Requirement – Copy all lines holding the word "computer" from the entries.

Data to examine –
* * * *
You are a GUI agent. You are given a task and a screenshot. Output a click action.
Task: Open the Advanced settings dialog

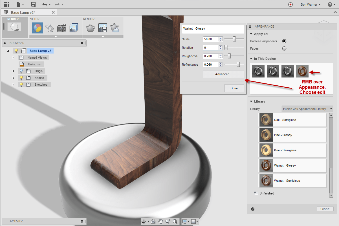pyautogui.click(x=223, y=74)
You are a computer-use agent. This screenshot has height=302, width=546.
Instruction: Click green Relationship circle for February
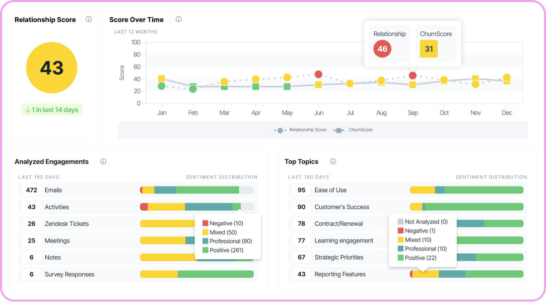[x=193, y=89]
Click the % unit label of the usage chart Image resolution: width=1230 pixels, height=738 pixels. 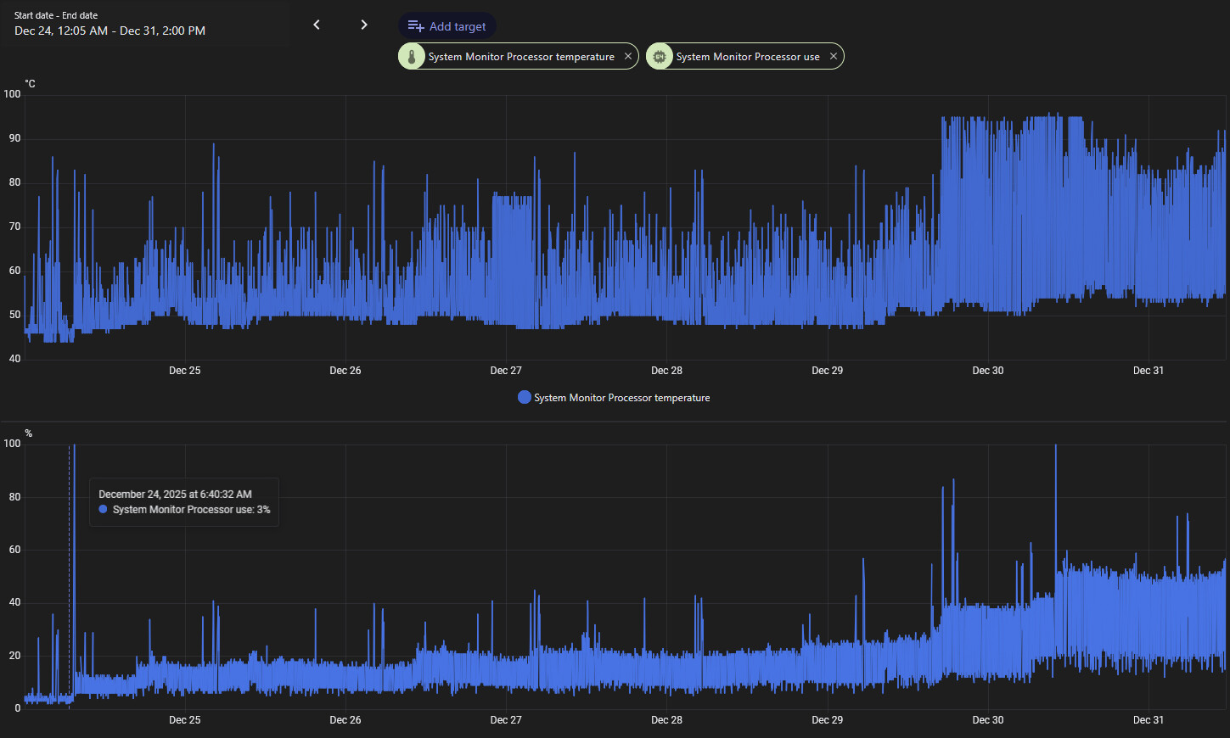pos(28,433)
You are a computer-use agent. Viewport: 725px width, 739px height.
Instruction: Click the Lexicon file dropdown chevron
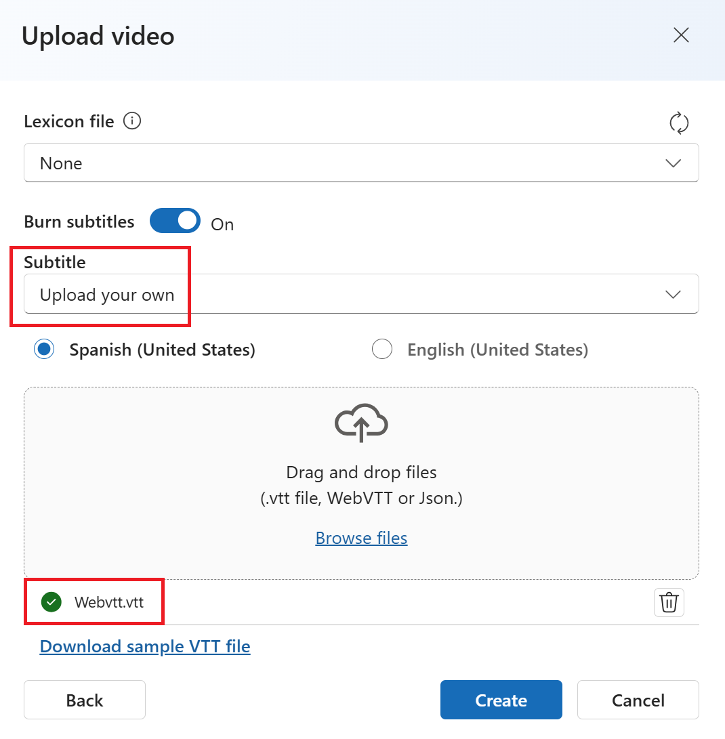673,163
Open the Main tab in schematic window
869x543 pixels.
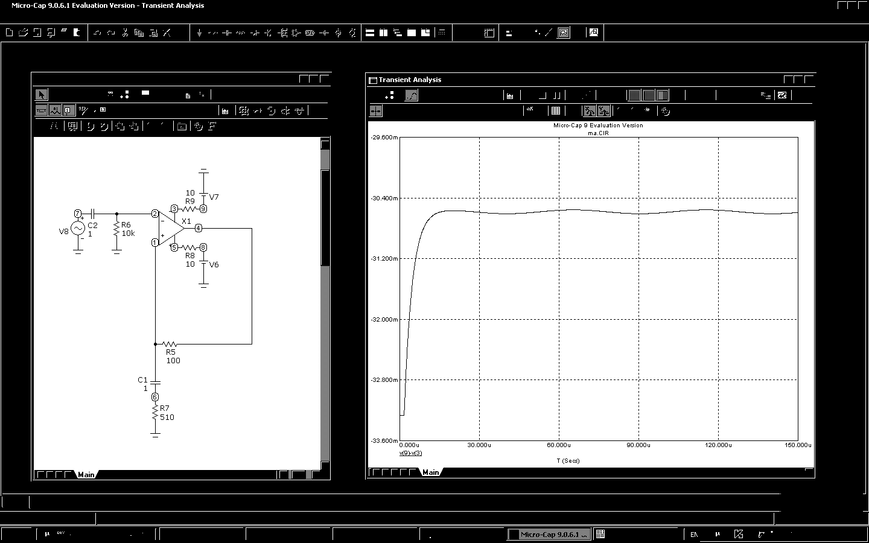[86, 475]
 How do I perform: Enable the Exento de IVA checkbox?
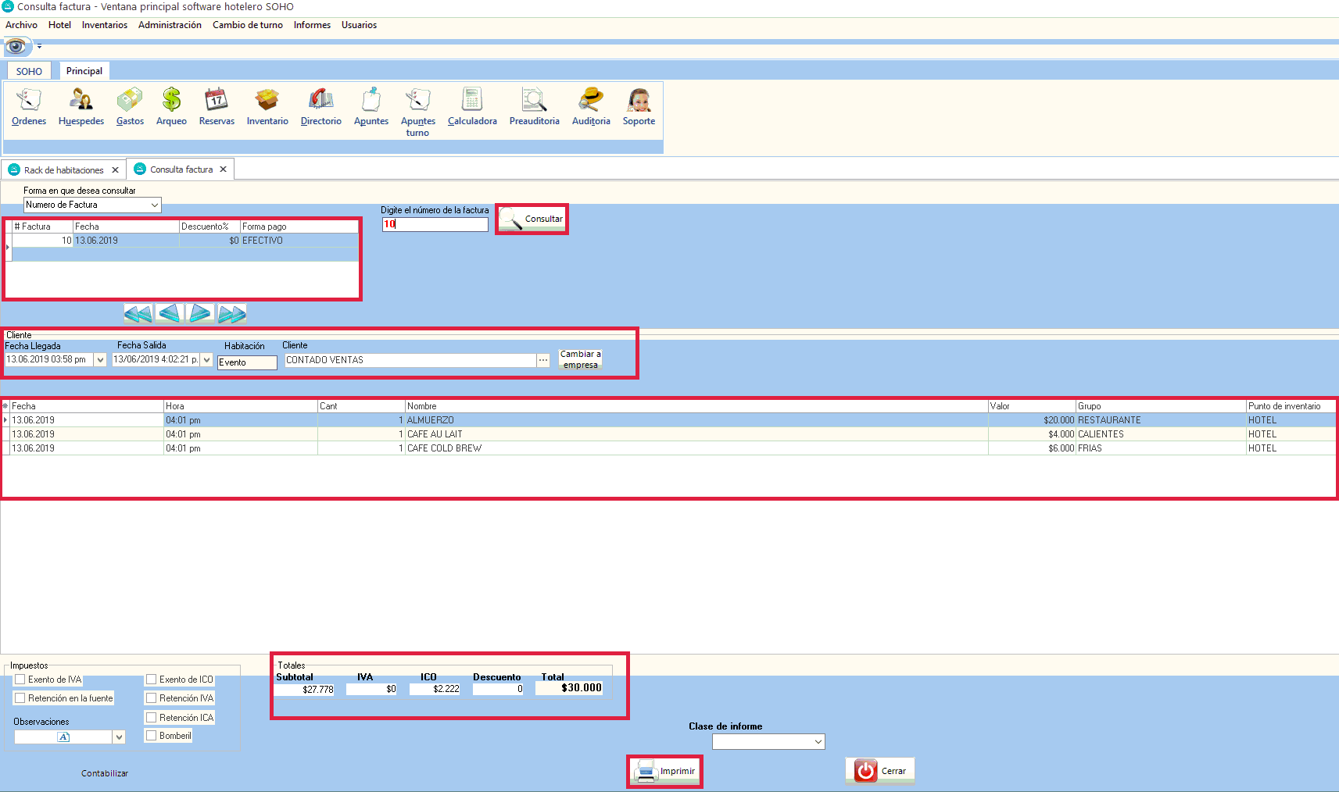coord(21,680)
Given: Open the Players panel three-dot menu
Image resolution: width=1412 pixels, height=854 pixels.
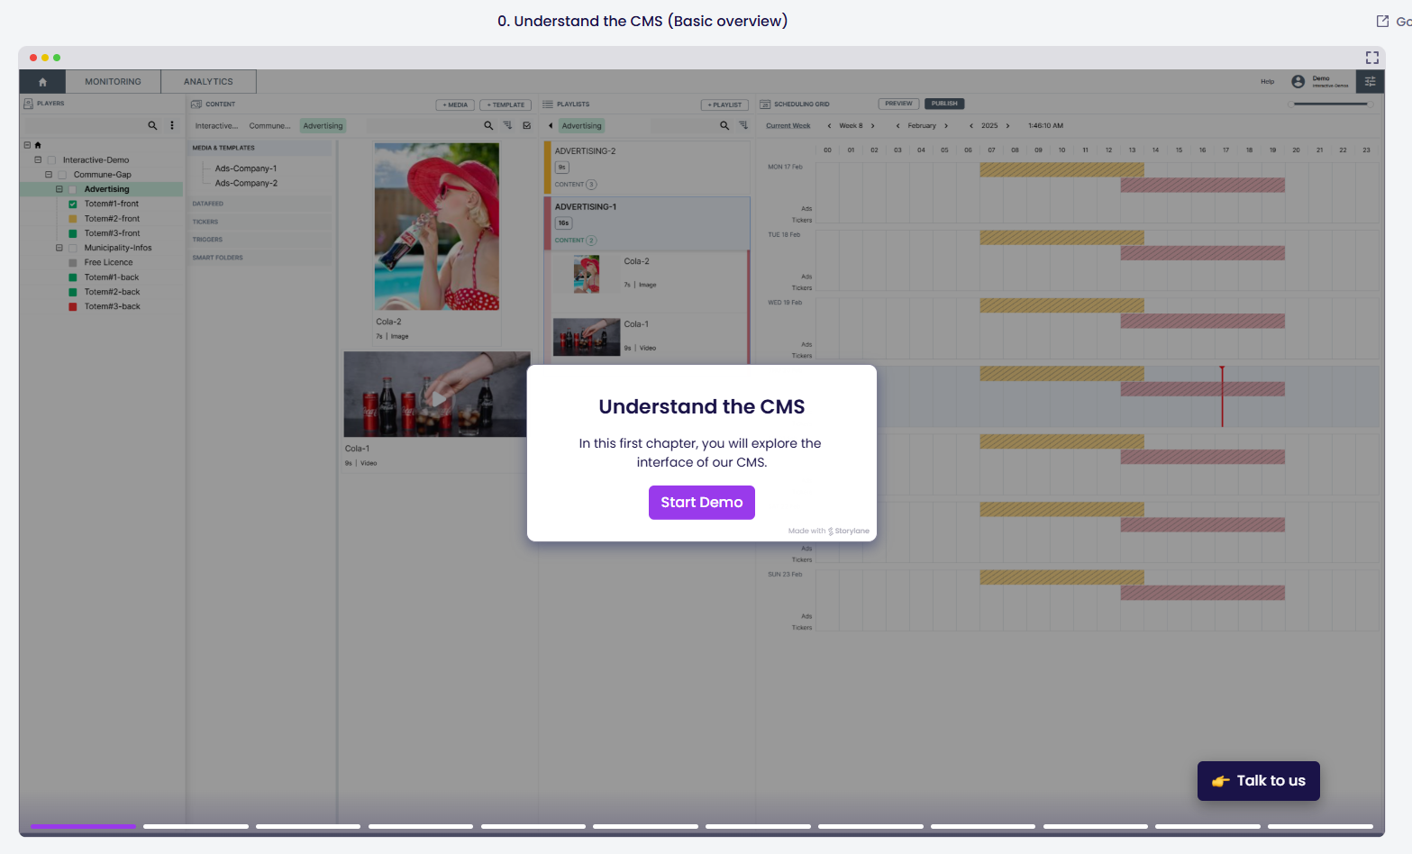Looking at the screenshot, I should coord(172,126).
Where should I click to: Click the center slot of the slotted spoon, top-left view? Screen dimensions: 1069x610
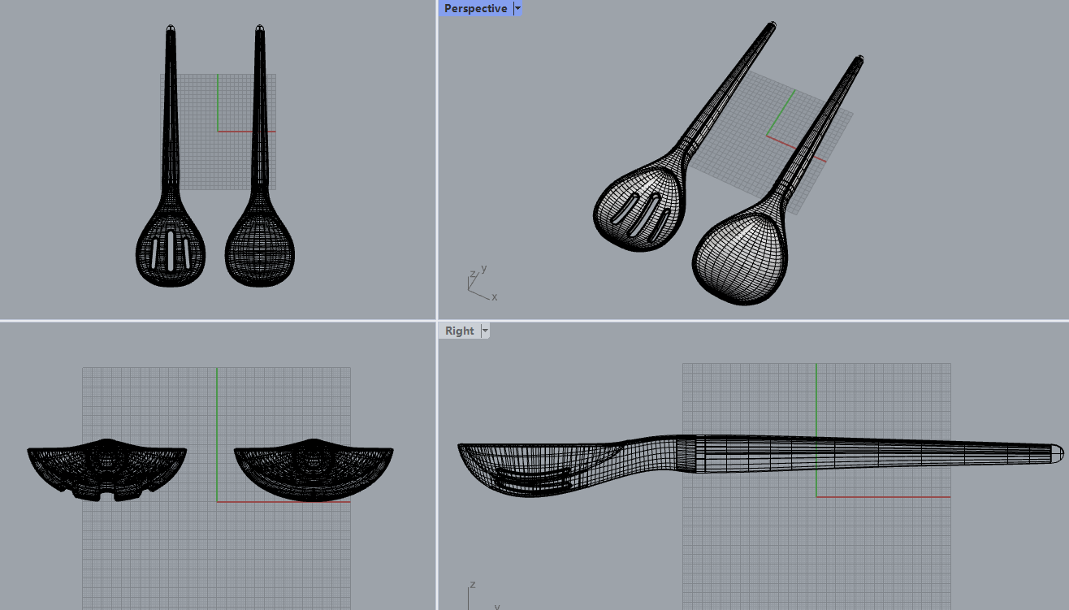[171, 250]
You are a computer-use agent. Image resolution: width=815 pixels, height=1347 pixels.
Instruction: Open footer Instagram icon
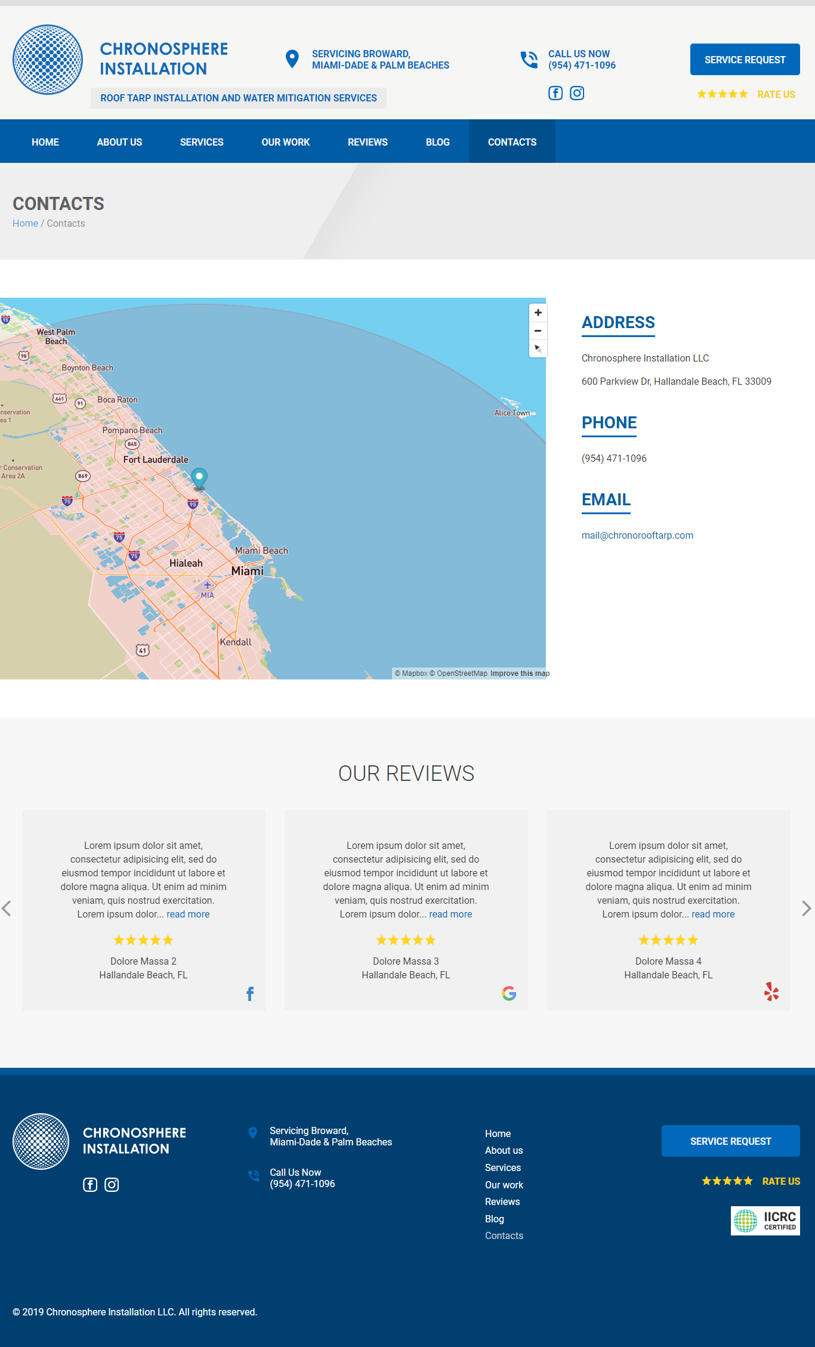[112, 1185]
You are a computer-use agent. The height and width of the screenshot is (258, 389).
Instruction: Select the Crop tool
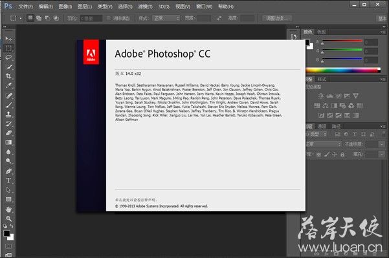point(8,76)
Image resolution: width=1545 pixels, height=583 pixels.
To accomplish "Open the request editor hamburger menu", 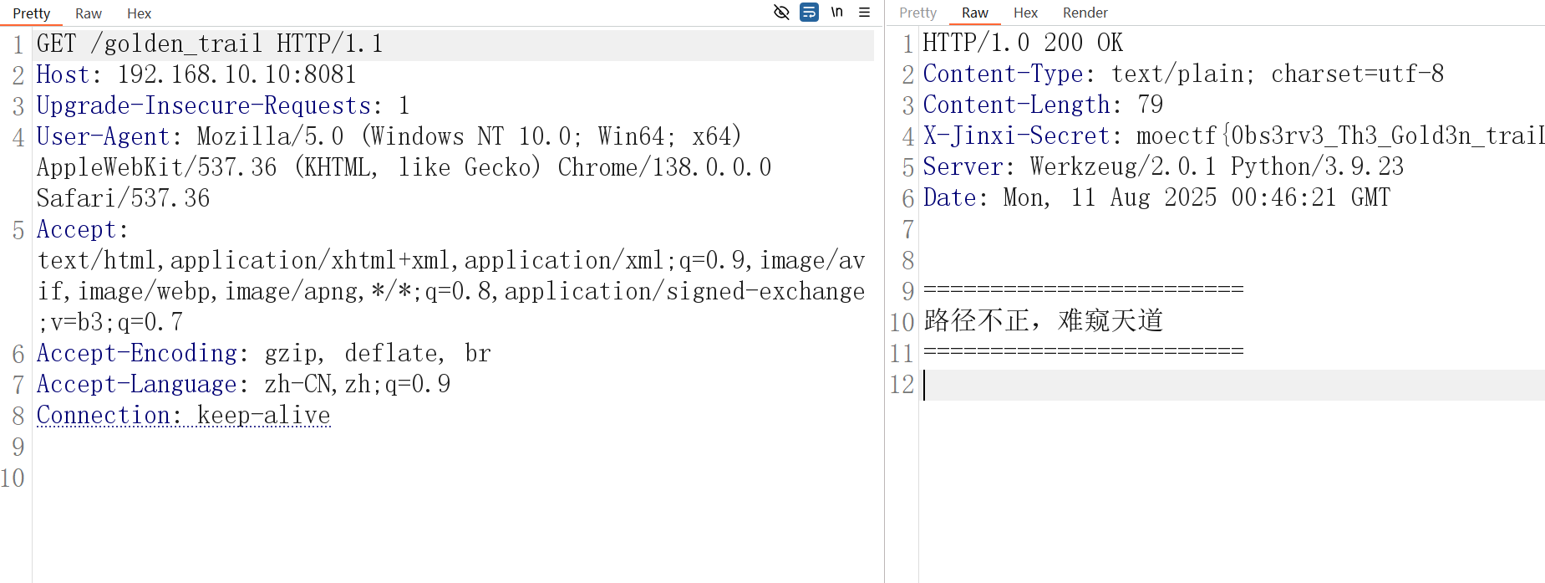I will tap(865, 13).
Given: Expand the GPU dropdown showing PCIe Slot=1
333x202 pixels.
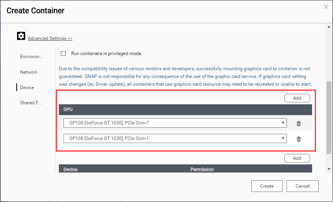Looking at the screenshot, I should (175, 138).
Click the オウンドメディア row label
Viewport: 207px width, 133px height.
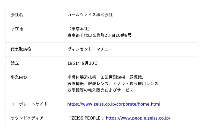coord(27,118)
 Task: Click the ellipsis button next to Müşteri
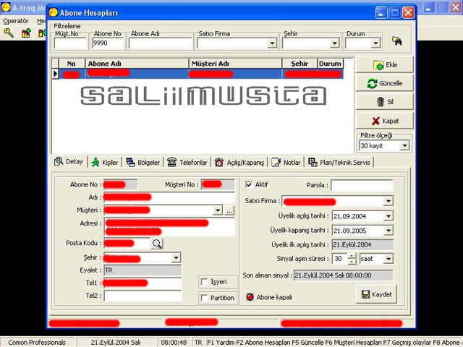pos(229,210)
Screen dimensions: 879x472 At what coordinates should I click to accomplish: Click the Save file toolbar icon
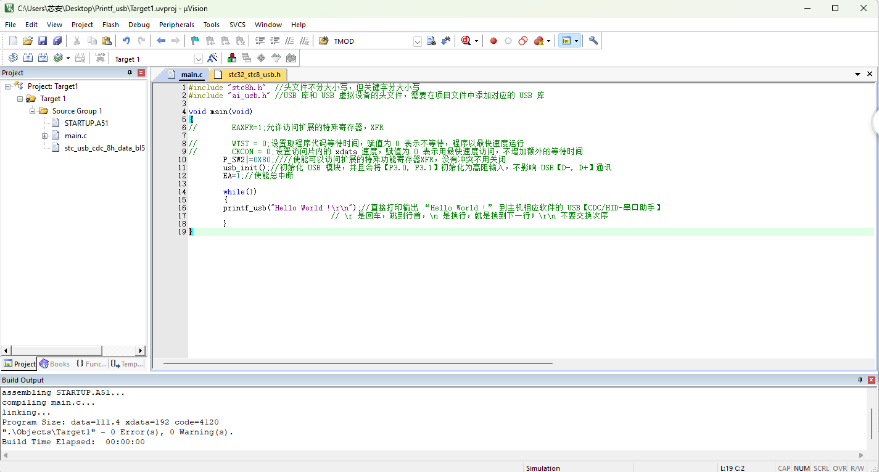(43, 41)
* * * *
Response to this exercise –
You are a computer-use agent. This screenshot has height=302, width=546.
You are a computer-use agent. Viewport: 725px width, 739px height.
You are a computer-use agent. Image resolution: width=815 pixels, height=1347 pixels.
You are a computer-use agent. The height and width of the screenshot is (258, 389).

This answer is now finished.